**WHAT THE TASK REQUIRES**
Look over the listing below and report how many of its lines contain the string "Open", with no other words.

**PROVIDED ENTRIES**

:::

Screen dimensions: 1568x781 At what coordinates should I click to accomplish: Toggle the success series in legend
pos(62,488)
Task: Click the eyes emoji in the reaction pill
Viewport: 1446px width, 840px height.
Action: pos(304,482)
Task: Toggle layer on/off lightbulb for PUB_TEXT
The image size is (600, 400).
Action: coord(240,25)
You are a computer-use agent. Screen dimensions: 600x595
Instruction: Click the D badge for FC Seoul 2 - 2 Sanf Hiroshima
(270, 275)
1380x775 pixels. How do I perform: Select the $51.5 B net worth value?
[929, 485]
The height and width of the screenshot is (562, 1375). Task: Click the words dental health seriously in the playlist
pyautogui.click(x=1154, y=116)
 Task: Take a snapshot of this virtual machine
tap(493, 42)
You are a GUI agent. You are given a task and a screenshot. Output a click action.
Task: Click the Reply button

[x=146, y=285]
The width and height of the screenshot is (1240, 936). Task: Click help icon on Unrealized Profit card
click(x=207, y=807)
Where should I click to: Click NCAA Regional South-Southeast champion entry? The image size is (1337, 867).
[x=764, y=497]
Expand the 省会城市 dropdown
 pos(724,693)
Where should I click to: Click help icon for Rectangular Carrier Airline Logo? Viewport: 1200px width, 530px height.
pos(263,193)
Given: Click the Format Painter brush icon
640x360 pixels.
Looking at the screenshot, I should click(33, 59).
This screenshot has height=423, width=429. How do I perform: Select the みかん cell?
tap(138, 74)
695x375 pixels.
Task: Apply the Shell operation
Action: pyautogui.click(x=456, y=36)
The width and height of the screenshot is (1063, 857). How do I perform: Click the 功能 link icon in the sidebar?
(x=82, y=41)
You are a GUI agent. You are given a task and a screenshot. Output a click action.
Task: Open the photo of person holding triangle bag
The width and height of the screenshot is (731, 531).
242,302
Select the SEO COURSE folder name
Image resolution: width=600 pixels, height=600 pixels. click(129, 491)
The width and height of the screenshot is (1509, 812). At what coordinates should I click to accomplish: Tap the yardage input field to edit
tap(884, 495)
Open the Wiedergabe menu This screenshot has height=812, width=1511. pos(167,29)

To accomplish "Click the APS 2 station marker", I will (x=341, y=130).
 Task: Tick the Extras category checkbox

:::

**WRITTEN SOLUTION**
2